A Clojure library for parsing pepxml files.
Install as:
[clj-pepxml "0.1.2"
Require:
(:require [clj-pepxml.core :as pep])
To get analysis summaries from a pepxml file call pepxml-parameters
which returns a hash with a list of analysis summaries as xml
elements. If caled with no second argument all summaries a returned in
the hash, if second argument used only the specified summaries are
returned.
clj-pepxml.core> (def tf "/path/to/file.pep.xml")
#'clj-pepxml.core/tf
clj-pepxml.core> (pepxml-parameters tf [:peptideprophet_summary])
{:peptideprophet_summary (#clojure.data.xml.Element{:tag :peptideprophet_summary,
:attrs {:version "PeptideProphet (TPP v4.8.0 PHILAE, Build 201507011425-exported
(Ubuntu-x86_64))", :author ...
clj-pepxml.core>
To get a lazy list of spectrum query hits open the pepxml file as a
buffered reader and call msms-run-seq
on it.

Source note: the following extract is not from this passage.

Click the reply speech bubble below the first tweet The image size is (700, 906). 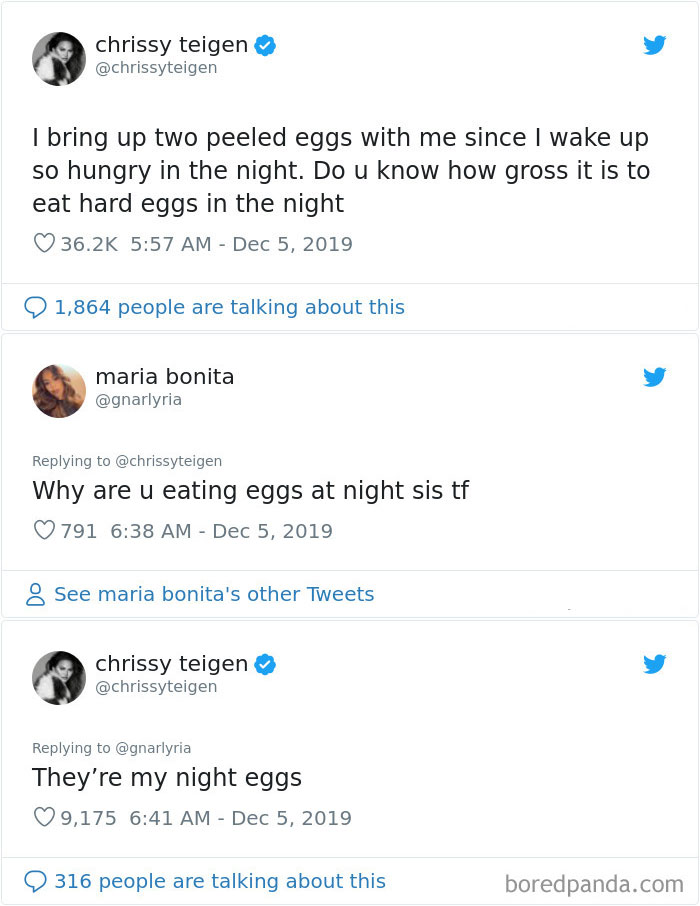37,307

This returns a lazy
list of lazy lists; inner lists represent each msms run in the file.
The first element of each of these lists is an xml element of the
msms_run_summary information (i.e. sample_enzyme, corss_linker,
search_summary and analysis_timestamp) and the rest are each spectrum
query entry, also as xml elements.
clj-pepxml.core> (with-open [r (io/reader tf)]

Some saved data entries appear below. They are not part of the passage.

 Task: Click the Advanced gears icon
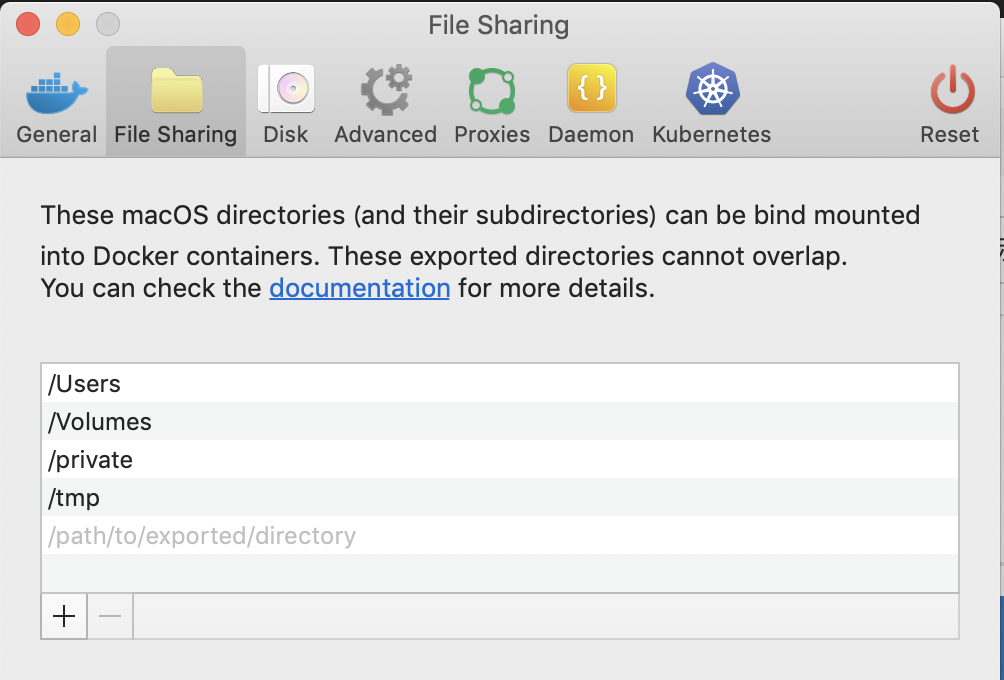click(x=385, y=91)
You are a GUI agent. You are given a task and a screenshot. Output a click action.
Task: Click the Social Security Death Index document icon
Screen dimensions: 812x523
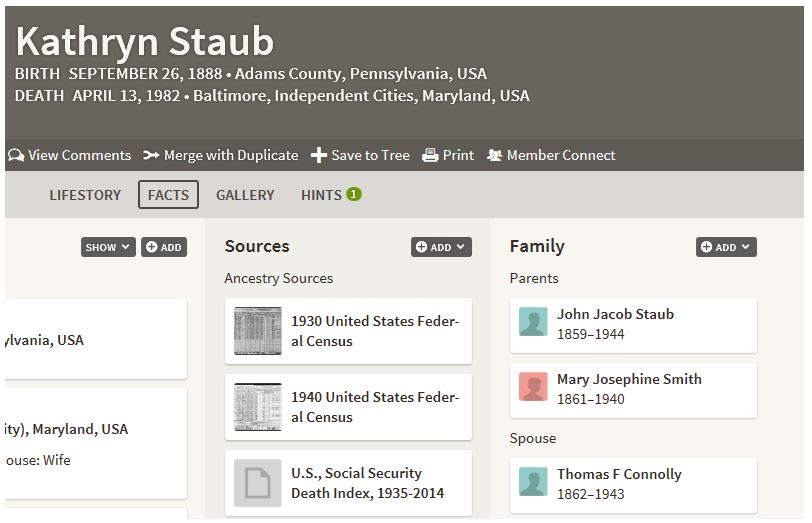(258, 482)
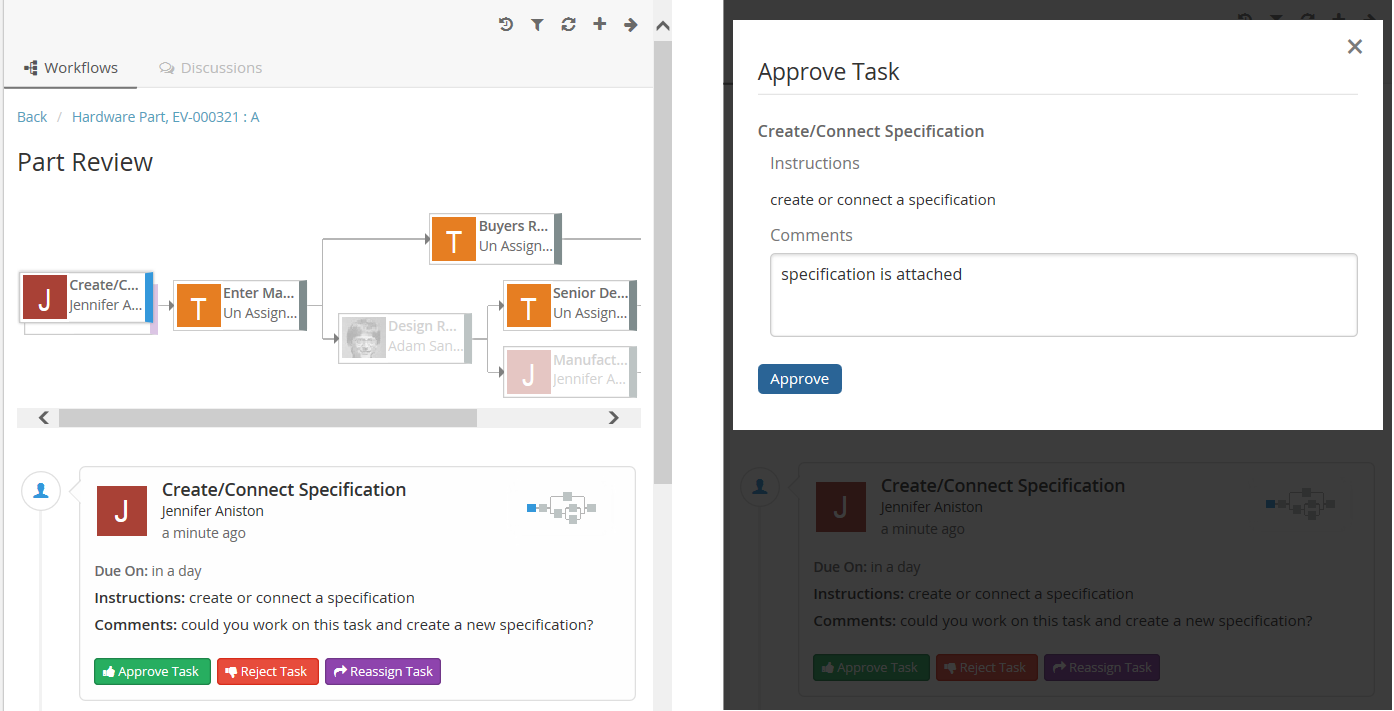The height and width of the screenshot is (711, 1394).
Task: Click the purple Reassign Task button
Action: point(382,671)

(let [[info & spects] (-> (msms-run-seq r) first)]
(xml1-> (xml-zip info) :sample_enzyme (attr :name))))
"trypsin"
clj-pepxml.core> (with-open [r (io/reader tf)]

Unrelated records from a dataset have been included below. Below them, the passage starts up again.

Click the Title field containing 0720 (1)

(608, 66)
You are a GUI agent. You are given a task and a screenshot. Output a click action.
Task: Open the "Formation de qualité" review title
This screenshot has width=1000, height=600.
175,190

(let [[info & spects] (-> (msms-run-seq r) first)]
(map #(-> (xml1-> (xml-zip %) :search_result
:search_hit node)
:attrs)
(take 2 spects))))
({:num_missed_cleavages "0", :peptide "LSSAHVYLR", :peptide_prev_aa "K",
:calc_neutral_pep_mass "1044.5717", :num_tol_term "2", :massdiff "-0.021",
:peptide_next_aa "L", :num_matched_ions "8", :hit_rank "1", :tot_num_ions "16",
:protein "36727|m.25974", :protein_descr
"Coiled-coil domain-containing protein 25", :num_tot_proteins "1",
:is_rejected "0"} {:num_missed_cleavages "0", :peptide "LSSAHVYLR",
:peptide_prev_aa "K", :calc_neutral_pep_mass "1044.5717", :num_tol_term "2",
:massdiff "-0.021", :peptide_next_aa "L", :num_matched_ions "7",
:hit_rank "1", :tot_num_ions "16", :protein "36727|m.25974",
:protein_descr "Coiled-coil domain-containing protein 25",
:num_tot_proteins "1", :is_rejected "0"})
clj-pepxml.core>
All the usual caution should be exercised to not hold onto the head of a lazy sequence.
Some accessors have been defined and I'll add more as I need them.
Copyright © 2016 Jason Mulvenna
Distributed under the Eclipse Public License either version 1.0 or (at your option) any later version.